EXERCISE TEXT:
◆ ◆ ◆ ◆ ◆
The Challenge: Media Consumption
In today’s health-conscious culture, the saying “you are what you eat” is generally regarded as gospel truth. We know it’s important to eat well because it’s obvious that our lives are deeply affected by the quality of our diets. How much more important is it to watch what we put into our minds and pay attention to how it affects us?
If you want a healthy family, it is essential to step back from time to time to evaluate whether the media messages we and our family members are consuming are supporting – or harming – the hopes and dreams we have for our family unit as a whole, and for each individual.
We must spend some time analyzing our own habits, and stepping into our kids’ worlds to find out which messages are being pumped into their still-developing brains and how much pressure they are under from manipulative marketers trying to get their cash. Greedy companies (note: not all companies, just the greedy ones) will do anything to get you and your kids hooked on, and spending money pursuing the adrenaline high that comes with viewing sexualized and violent media.
The mass marketers are after your children 24/7. They attempt to slam their inboxes with pornography. They prominently display products and a life-style of betrayal, moral relativism and sex, sex, sex in television programs. They are never too busy, or too tired from a long day’s work to “talk” to your children. And they know how to get teens to spend money: Take advantage of the fact that they are already on hormonal roller coasters by feeding them adrenaline-pumping, non-stop messages of sex, violence and rebellion.
◆ ◆ ◆ ◆ ◆
(Stored entries)

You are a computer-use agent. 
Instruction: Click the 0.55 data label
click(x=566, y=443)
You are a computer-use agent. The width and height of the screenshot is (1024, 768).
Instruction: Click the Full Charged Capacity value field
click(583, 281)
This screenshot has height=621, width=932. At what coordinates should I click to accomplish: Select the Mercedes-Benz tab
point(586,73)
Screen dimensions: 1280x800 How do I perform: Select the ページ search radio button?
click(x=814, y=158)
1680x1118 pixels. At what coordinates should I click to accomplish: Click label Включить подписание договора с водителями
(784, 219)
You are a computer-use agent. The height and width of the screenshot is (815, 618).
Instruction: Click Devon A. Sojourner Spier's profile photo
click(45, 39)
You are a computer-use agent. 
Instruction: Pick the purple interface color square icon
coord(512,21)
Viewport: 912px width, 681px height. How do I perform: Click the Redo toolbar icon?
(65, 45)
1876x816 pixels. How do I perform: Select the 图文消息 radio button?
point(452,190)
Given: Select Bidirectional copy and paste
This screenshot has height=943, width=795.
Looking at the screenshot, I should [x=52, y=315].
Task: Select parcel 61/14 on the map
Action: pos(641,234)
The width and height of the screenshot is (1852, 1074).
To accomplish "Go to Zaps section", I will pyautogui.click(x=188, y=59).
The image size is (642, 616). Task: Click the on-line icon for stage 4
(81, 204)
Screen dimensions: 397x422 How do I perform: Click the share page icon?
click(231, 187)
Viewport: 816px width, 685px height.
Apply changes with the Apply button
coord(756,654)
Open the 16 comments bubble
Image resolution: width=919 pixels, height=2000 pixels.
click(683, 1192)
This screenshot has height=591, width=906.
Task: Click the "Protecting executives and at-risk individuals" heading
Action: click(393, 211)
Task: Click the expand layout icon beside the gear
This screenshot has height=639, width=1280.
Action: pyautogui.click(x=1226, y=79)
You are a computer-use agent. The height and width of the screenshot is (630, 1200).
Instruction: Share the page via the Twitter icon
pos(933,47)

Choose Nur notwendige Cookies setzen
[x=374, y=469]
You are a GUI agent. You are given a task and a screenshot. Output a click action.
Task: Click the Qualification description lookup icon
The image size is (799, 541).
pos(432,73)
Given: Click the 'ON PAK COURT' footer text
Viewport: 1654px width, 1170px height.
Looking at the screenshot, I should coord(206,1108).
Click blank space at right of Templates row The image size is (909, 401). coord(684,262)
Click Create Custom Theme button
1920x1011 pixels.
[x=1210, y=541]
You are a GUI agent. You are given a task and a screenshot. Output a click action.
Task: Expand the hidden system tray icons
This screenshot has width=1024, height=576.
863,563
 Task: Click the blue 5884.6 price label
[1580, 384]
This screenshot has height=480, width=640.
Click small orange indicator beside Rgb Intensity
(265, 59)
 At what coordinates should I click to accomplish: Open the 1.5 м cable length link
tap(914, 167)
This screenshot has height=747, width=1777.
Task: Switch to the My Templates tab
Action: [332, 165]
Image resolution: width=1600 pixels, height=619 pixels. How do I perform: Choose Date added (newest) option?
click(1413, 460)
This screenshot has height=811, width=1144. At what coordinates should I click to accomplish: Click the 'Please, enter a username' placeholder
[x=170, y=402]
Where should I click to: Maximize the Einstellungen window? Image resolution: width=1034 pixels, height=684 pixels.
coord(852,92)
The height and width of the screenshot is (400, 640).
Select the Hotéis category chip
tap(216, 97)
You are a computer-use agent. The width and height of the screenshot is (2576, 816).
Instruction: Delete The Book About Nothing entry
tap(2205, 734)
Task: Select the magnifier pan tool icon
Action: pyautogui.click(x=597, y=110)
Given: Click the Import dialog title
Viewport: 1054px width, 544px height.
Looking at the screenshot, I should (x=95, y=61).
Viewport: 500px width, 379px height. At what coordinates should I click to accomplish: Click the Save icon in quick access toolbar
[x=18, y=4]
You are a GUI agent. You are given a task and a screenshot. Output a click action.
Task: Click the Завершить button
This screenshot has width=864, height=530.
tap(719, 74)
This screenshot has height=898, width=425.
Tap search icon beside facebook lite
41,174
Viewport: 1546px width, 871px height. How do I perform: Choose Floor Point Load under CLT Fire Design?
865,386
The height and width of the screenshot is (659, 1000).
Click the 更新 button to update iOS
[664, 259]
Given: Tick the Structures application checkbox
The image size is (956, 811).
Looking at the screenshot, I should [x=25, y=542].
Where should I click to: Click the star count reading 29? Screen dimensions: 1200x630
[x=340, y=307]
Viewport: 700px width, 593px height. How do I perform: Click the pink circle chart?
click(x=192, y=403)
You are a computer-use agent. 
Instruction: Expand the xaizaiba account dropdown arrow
◆ ◆ ◆ ◆ ◆
YOUR TASK: Quote the media consumption passage word for word, from "If you want" up to and including "for each individual.".

ANSWER AREA:
If you want a healthy family, it is essential to step back from time to time to evaluate whether the media messages we and our family members are consuming are supporting – or harming – the hopes and dreams we have for our family unit as a whole, and for each individual.